SELECTED PASSAGE:
Whenever I pray the Glorious mysteries of the rosary, I am always intrigued with the mystery called: The Ascension. In my mind’s eye I can see Jesus ascending into heaven as the Apostles and perhaps some other disciples are looking on. I imagine myself standing there, crying out, “Don’t go yet!” The Bible says only that the Apostles were looking up and no one asked him to stay. In my thoughts I am wishing that Jesus had stayed around a little bit longer.
When my sister Jill was ill, several years before she passed away, I remember an event when it appeared that Jill was dying. Jill had lost 5 units of blood in 6 days from a kidney infection. I was so concerned about Jill’s care that I spent one night with her. While I was lying on the room’s sofa softly praying the rosary, I saw mom and dad standing at her bedside, praying for the life of their youngest daughter. As I had reacted some years ago when I witnessed my long dead parents at their child’s bedside, the Apostles were speechless and somewhat stunned by what they saw – Jesus, being taken up to heaven in a cloud, forever lost to their sight. The Apostles could not understand what they were witnessing, as I could not understand how my parents long dead were at Jill’s side.
We are told that clouds in the Bible express a theophany, a sign that God is visibly present. Men in white, presumably angels, tell the Apostles that Jesus will return just as they saw Him leave. The Apostles then return to Jerusalem, perhaps quiet and lost in their thoughts, to await the coming of the Holy Spirit, following Jesus’ instructions.

PROVIDED INFORMATION:
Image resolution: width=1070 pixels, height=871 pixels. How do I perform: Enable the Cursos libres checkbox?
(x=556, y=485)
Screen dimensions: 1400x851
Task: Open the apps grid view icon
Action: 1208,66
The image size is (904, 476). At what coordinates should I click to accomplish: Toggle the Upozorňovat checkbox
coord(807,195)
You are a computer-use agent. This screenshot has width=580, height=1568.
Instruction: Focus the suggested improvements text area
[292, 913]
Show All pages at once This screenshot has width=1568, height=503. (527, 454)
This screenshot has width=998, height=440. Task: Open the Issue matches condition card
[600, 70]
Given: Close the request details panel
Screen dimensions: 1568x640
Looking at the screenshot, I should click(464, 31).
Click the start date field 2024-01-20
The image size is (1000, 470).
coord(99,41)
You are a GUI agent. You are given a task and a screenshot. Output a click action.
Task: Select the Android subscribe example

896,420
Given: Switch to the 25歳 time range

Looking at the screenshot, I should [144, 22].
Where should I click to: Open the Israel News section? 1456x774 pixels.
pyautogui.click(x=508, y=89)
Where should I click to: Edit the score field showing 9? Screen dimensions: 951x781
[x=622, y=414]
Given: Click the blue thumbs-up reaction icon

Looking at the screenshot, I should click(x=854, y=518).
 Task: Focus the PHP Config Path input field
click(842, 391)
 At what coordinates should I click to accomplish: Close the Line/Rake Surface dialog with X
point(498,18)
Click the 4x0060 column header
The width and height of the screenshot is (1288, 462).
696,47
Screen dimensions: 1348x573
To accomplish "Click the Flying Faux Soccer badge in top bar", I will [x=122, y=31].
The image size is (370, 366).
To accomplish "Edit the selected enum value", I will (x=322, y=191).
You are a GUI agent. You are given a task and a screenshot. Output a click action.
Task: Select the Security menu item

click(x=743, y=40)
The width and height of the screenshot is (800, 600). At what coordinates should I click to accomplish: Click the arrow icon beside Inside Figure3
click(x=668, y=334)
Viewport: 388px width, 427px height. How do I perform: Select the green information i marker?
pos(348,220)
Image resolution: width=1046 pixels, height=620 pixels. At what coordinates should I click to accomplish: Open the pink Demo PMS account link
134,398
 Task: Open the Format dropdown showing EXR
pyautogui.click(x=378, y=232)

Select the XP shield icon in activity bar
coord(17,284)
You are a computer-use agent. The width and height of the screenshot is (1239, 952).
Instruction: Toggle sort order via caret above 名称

BRIEF: Translate this sentence from the reflection on the Ascension into Spanish: "We are told that clouds in the Bible express a theophany, a sign that God is visibly present." The entries are separate material, unconnected to the reflection on the Ascension.

THE ANSWER: Se nos dice que las nubes en la Biblia expresan una teofanía, una señal de que Dios está visiblemente presente.